**Request A**
In the bread recipe review, who published the book "How To Bake"?
**Request B**
In the bread recipe review, rewrite the passage starting with "Book review How" and going on through "but I digress!", swapping "apprehensive" for "nervous".
**Request C**
List every ingredient, with its quantity, that the bread recipe review gives for the white cob loaf.

Book review How to...

Paul Hollywood’s white cob bread loaf recipe

This is what Paul’s White cob loaf looks like – Taken from the book ‘How to Bake’

So, as I said yesterday, bread is not my thing. So when I set about making this loaf for the first time I was a little apprehensive! But my worries were completely unfounded. ‘How to bake’ by Paul Hollywood is really easy to follow and I really loved getting my fingers into the dough and having a good knead (as you will see below). It’s strangely satisfying. So soft and spongy not like sugarpaste which is much harder to manipulate. I’m sure I’m developing better toned arms from kneading sugarpaste, but I digress!

Making bread is fun. Not quite as relaxing as baking cakes (well for me anyway) but it’s just as rewarding.

I have been lucky enough to get permission to feature a book extract from ‘How To Bake’ published by Bloomsbury Publishing so without further a do…. here’s the White cob recipe – words Paul Hollywood,  along with my action shots!

White cob loaf recipe 

MAKES 1 loaf / PREP 3 hours / BAKE 30 minutes

Ingredients

500g Strong white bread flour, plus extra for dusting

10g salt

10g instant yeast

30g unsalted butter,softened

320ml cool water

Olive oil for kneading

How to make a white cob loaf

1. Tip the flour into a large mixing bowl.

With a little help from Beau

Add the salt to one side of the bowl and the yeast to the other.

**Records supplied**

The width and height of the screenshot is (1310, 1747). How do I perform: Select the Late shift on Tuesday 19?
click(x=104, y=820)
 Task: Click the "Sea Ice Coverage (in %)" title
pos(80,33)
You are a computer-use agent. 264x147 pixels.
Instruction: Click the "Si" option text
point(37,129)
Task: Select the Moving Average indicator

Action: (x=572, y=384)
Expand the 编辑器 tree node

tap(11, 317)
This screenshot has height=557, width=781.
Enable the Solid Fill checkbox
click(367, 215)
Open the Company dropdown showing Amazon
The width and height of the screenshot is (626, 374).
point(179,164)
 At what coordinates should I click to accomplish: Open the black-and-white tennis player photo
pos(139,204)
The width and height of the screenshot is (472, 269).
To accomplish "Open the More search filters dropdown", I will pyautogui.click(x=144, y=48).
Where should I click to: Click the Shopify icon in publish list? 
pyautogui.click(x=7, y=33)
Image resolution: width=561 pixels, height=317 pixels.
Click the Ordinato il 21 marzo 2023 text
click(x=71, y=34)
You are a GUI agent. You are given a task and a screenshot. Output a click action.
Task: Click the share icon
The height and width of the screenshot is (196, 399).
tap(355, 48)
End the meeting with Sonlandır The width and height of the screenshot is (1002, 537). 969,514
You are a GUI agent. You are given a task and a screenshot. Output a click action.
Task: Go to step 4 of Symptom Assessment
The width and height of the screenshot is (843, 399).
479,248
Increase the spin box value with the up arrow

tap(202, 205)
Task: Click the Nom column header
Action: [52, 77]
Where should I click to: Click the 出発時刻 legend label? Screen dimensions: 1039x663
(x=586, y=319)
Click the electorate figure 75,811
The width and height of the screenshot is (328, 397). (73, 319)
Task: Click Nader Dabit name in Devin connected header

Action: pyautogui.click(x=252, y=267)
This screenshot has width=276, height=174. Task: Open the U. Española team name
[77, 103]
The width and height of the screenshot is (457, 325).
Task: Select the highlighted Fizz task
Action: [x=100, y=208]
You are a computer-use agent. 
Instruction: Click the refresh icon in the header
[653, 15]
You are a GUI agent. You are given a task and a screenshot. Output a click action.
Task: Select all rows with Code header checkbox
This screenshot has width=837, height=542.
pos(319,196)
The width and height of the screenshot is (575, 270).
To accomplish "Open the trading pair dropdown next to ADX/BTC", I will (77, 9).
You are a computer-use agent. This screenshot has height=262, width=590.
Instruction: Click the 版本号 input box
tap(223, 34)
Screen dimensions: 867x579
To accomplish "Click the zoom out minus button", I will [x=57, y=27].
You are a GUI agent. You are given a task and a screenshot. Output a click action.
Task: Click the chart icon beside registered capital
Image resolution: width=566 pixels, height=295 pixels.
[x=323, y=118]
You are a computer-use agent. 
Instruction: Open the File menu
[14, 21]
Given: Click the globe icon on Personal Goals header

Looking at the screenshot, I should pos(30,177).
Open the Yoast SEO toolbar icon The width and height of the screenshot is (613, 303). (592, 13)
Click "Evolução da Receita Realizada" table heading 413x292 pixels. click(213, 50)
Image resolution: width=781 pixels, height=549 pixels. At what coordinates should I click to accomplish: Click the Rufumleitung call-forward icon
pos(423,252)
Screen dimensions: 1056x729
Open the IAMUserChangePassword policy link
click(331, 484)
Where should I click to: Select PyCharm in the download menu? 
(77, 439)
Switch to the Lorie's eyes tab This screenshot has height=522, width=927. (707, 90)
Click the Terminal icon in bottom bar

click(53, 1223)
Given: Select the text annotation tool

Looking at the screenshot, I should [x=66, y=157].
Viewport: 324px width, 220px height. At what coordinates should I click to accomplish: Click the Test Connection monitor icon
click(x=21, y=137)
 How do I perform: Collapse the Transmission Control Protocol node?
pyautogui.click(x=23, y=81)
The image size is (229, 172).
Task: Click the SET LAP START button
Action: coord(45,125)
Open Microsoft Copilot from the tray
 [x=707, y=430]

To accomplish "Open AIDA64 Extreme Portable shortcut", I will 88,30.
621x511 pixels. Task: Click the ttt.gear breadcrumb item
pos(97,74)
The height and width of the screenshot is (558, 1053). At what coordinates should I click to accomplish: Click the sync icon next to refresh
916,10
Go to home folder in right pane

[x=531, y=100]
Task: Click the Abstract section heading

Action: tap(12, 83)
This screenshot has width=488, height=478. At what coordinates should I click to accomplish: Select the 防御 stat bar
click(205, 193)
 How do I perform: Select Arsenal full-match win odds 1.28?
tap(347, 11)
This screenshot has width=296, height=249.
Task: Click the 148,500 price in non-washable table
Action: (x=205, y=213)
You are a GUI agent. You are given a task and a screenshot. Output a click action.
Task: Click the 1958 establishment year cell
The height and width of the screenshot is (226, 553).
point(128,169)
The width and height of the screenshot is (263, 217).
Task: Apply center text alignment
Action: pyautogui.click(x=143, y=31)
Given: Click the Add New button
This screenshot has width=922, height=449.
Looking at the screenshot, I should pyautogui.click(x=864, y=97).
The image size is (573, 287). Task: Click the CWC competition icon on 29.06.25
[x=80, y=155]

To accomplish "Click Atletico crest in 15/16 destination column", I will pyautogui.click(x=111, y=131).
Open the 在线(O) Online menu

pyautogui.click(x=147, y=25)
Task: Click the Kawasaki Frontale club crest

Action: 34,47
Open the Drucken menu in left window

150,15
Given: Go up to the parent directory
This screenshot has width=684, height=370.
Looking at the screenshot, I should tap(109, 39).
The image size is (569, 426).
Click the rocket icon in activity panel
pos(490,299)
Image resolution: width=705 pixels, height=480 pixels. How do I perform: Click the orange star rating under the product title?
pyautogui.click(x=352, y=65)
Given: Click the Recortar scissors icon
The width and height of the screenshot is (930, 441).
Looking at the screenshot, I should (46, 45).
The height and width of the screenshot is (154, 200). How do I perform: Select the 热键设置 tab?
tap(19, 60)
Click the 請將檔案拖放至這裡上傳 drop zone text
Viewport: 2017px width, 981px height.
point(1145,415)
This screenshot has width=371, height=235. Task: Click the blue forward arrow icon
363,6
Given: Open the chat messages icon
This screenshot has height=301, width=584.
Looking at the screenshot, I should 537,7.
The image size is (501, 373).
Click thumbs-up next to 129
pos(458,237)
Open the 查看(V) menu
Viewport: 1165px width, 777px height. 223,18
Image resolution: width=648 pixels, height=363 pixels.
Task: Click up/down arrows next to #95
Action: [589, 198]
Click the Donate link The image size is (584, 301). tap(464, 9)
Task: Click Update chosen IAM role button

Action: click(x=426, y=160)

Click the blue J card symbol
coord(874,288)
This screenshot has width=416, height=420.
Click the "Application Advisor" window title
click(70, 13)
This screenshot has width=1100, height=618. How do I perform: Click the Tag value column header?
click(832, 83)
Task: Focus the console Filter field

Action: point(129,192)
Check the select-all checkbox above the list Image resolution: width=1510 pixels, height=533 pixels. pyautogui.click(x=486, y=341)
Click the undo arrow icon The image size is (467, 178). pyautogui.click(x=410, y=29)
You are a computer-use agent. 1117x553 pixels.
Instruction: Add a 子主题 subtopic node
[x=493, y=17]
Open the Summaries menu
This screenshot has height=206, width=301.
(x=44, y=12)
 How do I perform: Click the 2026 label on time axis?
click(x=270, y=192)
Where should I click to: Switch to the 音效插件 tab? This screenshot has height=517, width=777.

**Correct output A**
Bloomsbury Publishing

**Correct output B**
Book review How to...

Paul Hollywood’s white cob bread loaf recipe

This is what Paul’s White cob loaf looks like – Taken from the book ‘How to Bake’

So, as I said yesterday, bread is not my thing. So when I set about making this loaf for the first time I was a little nervous! But my worries were completely unfounded. ‘How to bake’ by Paul Hollywood is really easy to follow and I really loved getting my fingers into the dough and having a good knead (as you will see below). It’s strangely satisfying. So soft and spongy not like sugarpaste which is much harder to manipulate. I’m sure I’m developing better toned arms from kneading sugarpaste, but I digress!

**Correct output C**
- 500g strong white bread flour, plus extra for dusting
- 10g salt
- 10g instant yeast
- 30g unsalted butter, softened
- 320ml cool water
- Olive oil for kneading